June 27, 2025

Put Supreme Court Justices on Vacation

The Supreme Court has become the “No-Surprise Supreme Court.” The justices take cases seemingly adjudicated rationally and definitely in lower courts and deliver the most unlikely, far-right decisions that ignore the clear meaning and intention of the Constitution and statutory law but satisfy Donald Trump and his Republican sycophantic minions. Once a case is accepted by the court, a goofy, law-free decision is assured. The latest decision is a perfect example of a ruling that has a certain facial logic, but is guaranteed to have a devastating effect on the rule of law in this country.

Given that the court operates this way nearly always, why do we need the justices at all? Let them all go on their oligarch-funded 12-month vacations and save themselves the trouble of figuring out how to contort the law out of all recognition to reach the decision they want, in their heart of hearts, to reach. Journalists can, with 90% certainty, generate the democracy-killing decisions the court would hand down were the justices actually sitting. And they can do it without the long, anxiety-producing delays we typically endure. If the court is going to wreck our democracy, why not do it and get it over with?

Current Supreme Court justices
Current Supreme Court Justices

June 21, 2025

A Mechanism for Better Poetry Reading

I often read poetry in public, usually my own, but sometimes the poetry of others. In particular, I have been reading poetry at Sulfur Books at its monthly Open Mic Night. Usually, reading a poem is straightforward, but not always. Sometimes a line, at least considered in isolation, can be read in more than one way.

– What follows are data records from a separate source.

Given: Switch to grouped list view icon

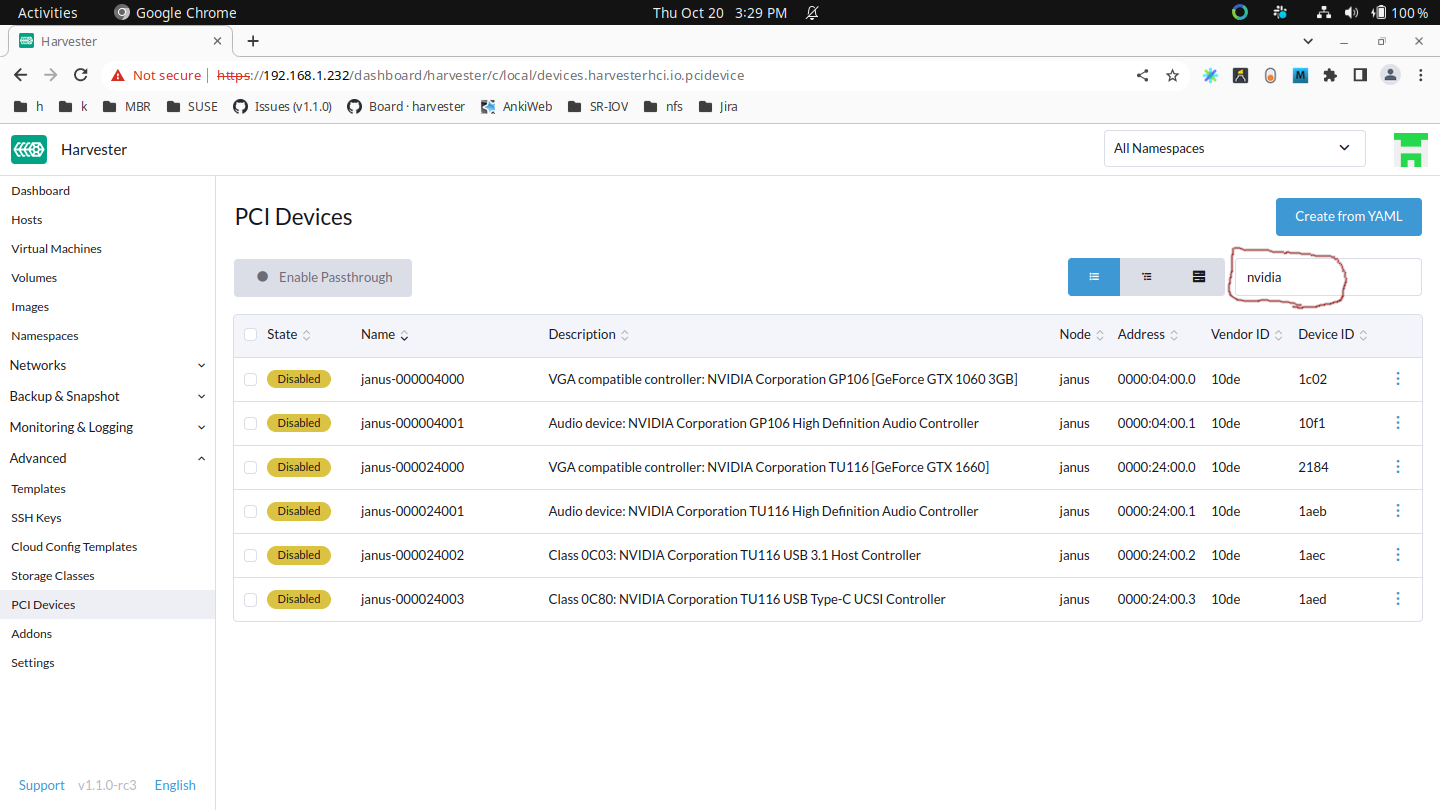Looking at the screenshot, I should (x=1146, y=276).
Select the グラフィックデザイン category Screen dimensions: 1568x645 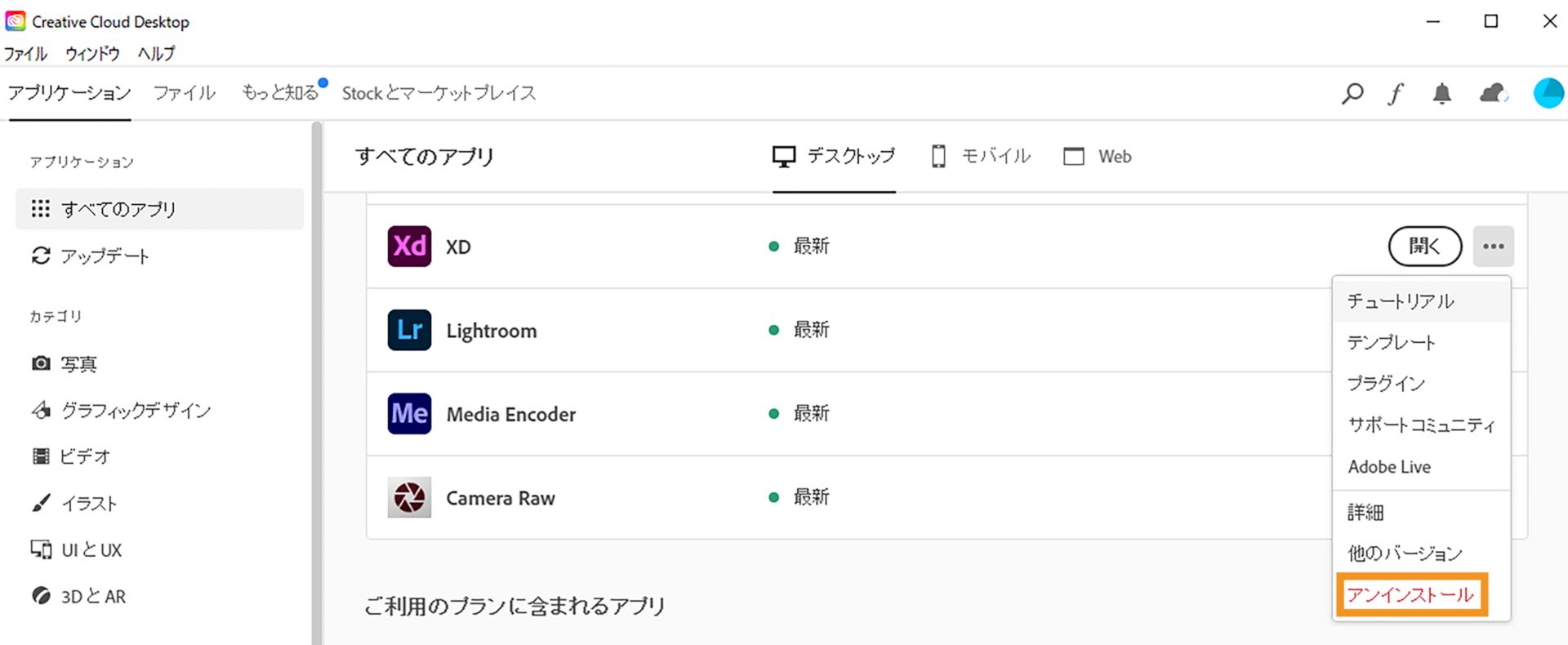136,410
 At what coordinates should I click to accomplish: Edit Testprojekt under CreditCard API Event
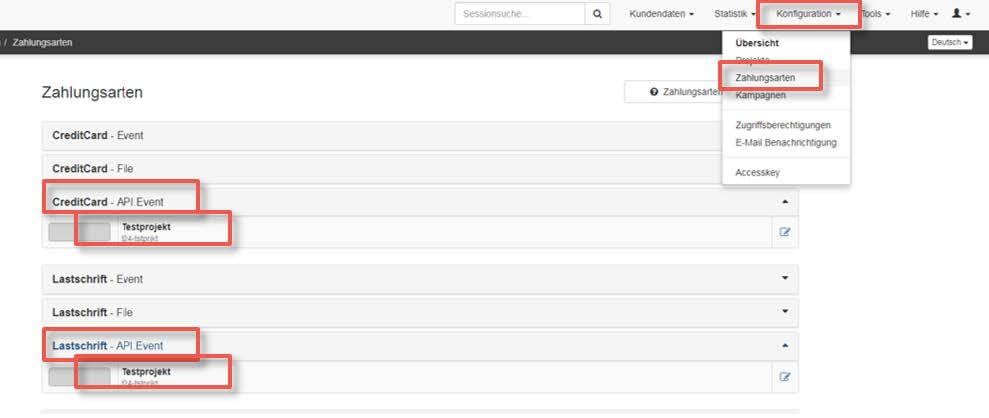point(784,232)
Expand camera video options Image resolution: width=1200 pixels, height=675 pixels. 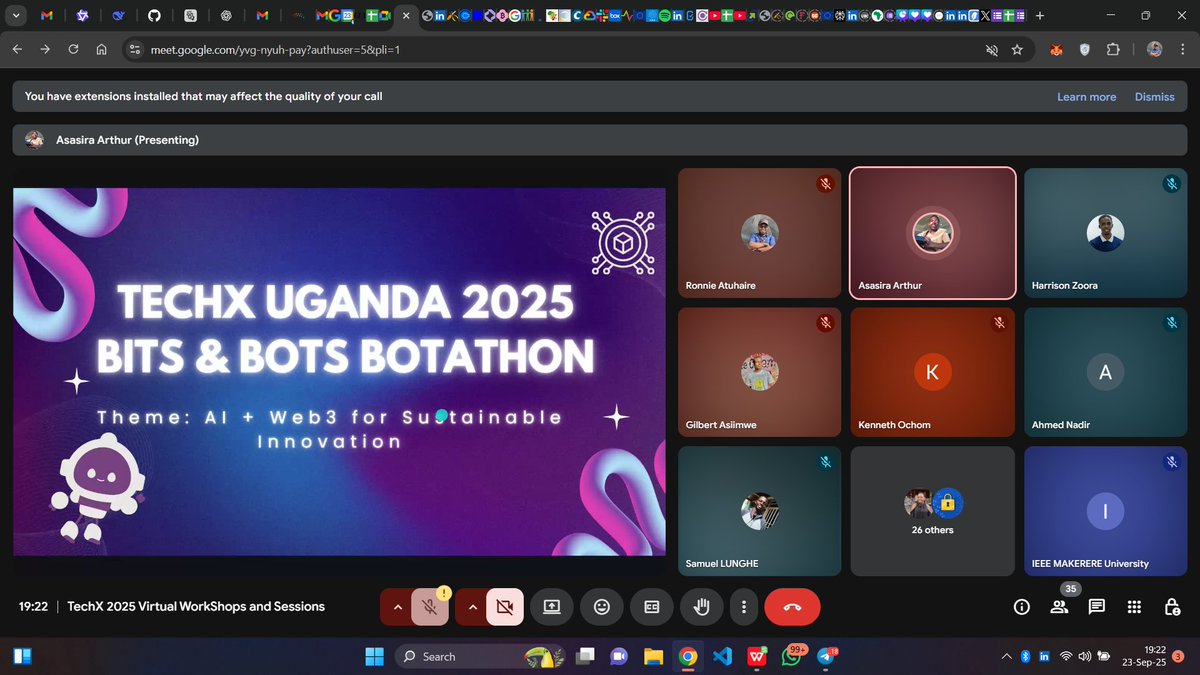471,606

Last night, I read my latest poem, “Lament for America,” at Open Mic Night. (Although it made no difference to me one way or another, for the first time, performers actually used a microphone, a helpful change in light of the larger audiences Open Mic Night has been attracting.) The poem does not rhyme, and its line lengths vary between 11 and 18 syllables. Every line, however, contains five metrical feet of varying meter. In other words, five syllables in each line are stressed. I thought it essential that this unifying characteristic of the poem be made as clear as possible in my recitation. A thoughtless reading of the poem could obscure its essential unity.

To assure a proper reading of the poem, I thought of annotating the text with accent marks to indicate stressed syllables. This seemed clumsy, however, and might even have obscured the words themselves. I then hit upon an idea that actually worked quite well. I rendered the stressed syllables in red. Well, technically, I used a red font to indicate each word or part of a word whose first syllable only is stressed. Coloring only individual syllables, I reasoned, threatened to encourage a choppy delivery.

Here is the beginning of “Lament for America” as it appeared on the page from which I read my poem:

Columbia, the Gem of the Ocean, has lost her luster,
And Lady Liberty weeps for want of freedom,
Her torch of enlightenment no longer a beacon to the world.
The Mother of Exiles no longer welcomes the masses,
And those who accepted her welcome find it withdrawn.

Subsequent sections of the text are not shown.